Note that even if the above-mentioned hypoid gear's binion 23 and wheel 24 are replaced with a worm gear and worm wheel, the number of parts and gear noise can be reduced. It has many drawbacks, such as extremely low conversion efficiency and reverse rotation efficiency, and is larger than a hypoid gear due to the meshing structure of both gears, so it is not preferred in practice.

(Effects of the present invention) As explained above, the deceleration mechanism of the electric power steering device of this idea arranges the electric motor for forced steering and the binion for forced steering so that their axes are perpendicular to each other.
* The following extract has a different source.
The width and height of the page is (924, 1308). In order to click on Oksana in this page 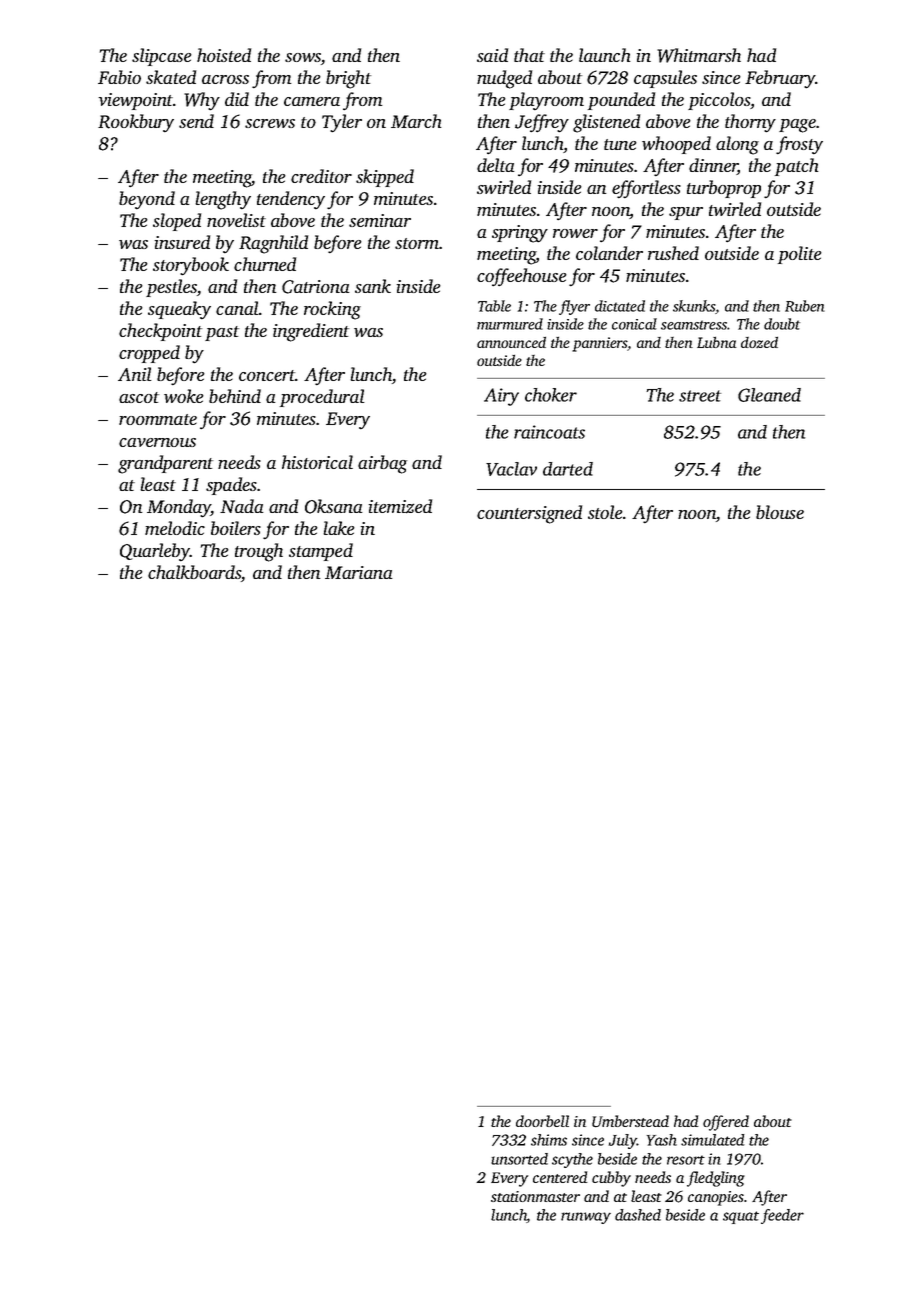, I will do `click(334, 506)`.
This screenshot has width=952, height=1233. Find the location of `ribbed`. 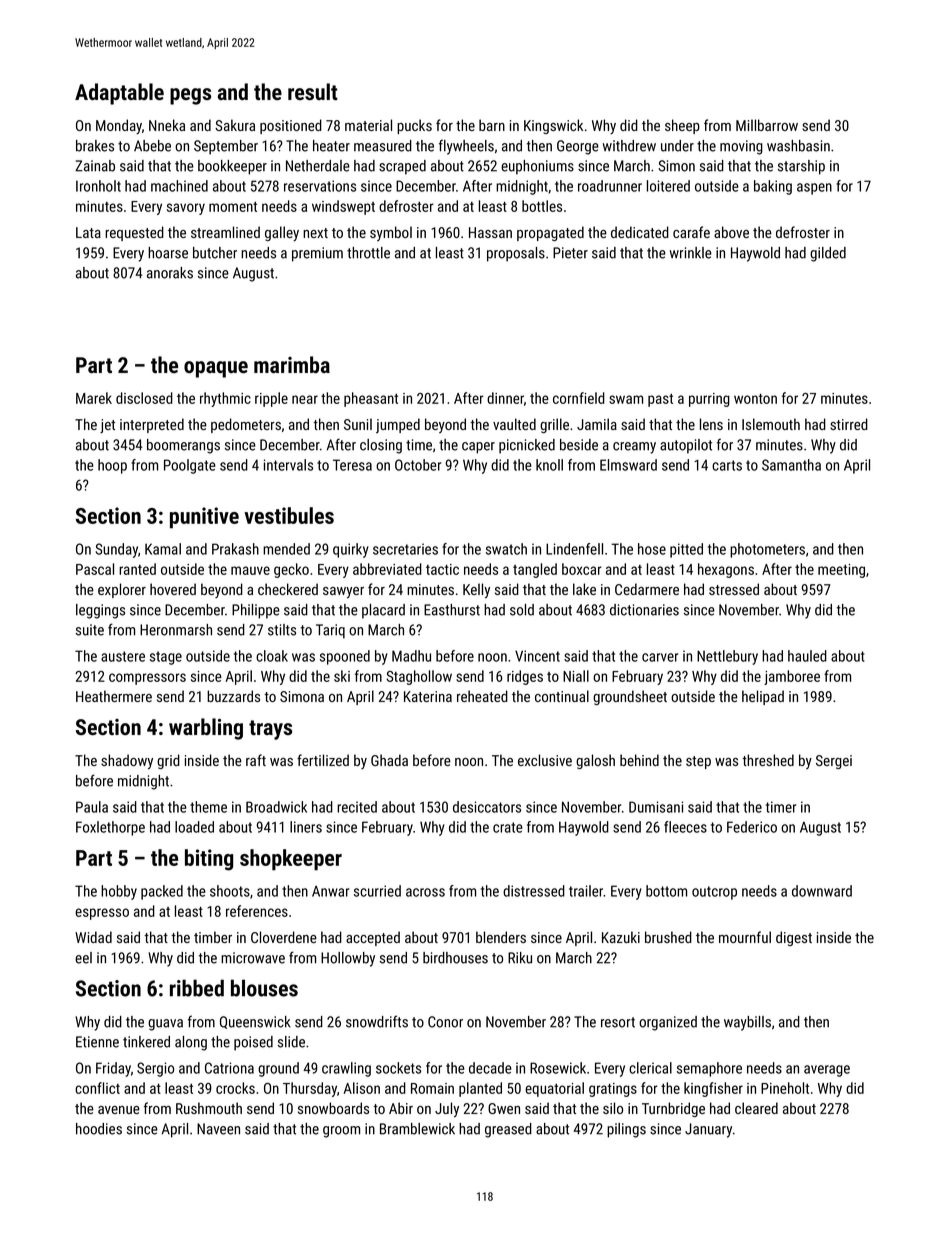

ribbed is located at coordinates (197, 988).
Also, a hypoid gear pinion is provided at the output shaft end of the electric motor, and a hypoid gear wheel is provided at the shaft end of the pinion, and the rotational speed of the electric motor is reduced by the gear ratio of the pair of hypoid gears,
Since the signal is transmitted to the pinion, the number of parts can be reduced, the gear can be provided at low cost, and there is no loud gear noise.
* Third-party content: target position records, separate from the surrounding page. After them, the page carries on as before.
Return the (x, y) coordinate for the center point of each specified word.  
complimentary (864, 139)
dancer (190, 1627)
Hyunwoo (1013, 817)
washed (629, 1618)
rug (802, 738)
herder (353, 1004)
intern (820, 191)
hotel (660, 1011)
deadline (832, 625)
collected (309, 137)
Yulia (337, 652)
[Brief explanation of drawings]

Fig. 1 is a sectional view of a reduction mechanism of an electric power steering device according to an embodiment of this invention, Fig. 2 is a schematic side view showing the engagement state of the hypoid gear pinion and hypoid gear wheel of the reduction device, and Fig. 3 is a conventional one. FIG. 4 is a detailed sectional view of a speed reduction mechanism provided in the electric power steering device. 4'... Rack for steering, 6'... Binion for forced steering, 8'... Output shaft of electric motor, 23... Hypoid gear pinion, 24... Hypoid gear wheel, m'...・Electric motor for forced steering, R'...
Reduction mechanism.

Claims (1)

[Claims] The electric power steering device includes an electric motor for forced steering and a pinion for forced steering, and the pinion rotates when the electric motor is driven, and the rotational force is transmitted to the steering rack. In the speed reduction mechanism interposed between the motor and the pinion, a hypoid gear pinion is provided at the shaft end linked to the electric motor, and a hypoid gear wheel is provided at the shaft end of the pinion, and the gear ratio of the pair of hypoid gears determines the A speed reduction mechanism for an electric power steering device, characterized in that the rotational speed of an electric motor is reduced and transmitted to the pinion.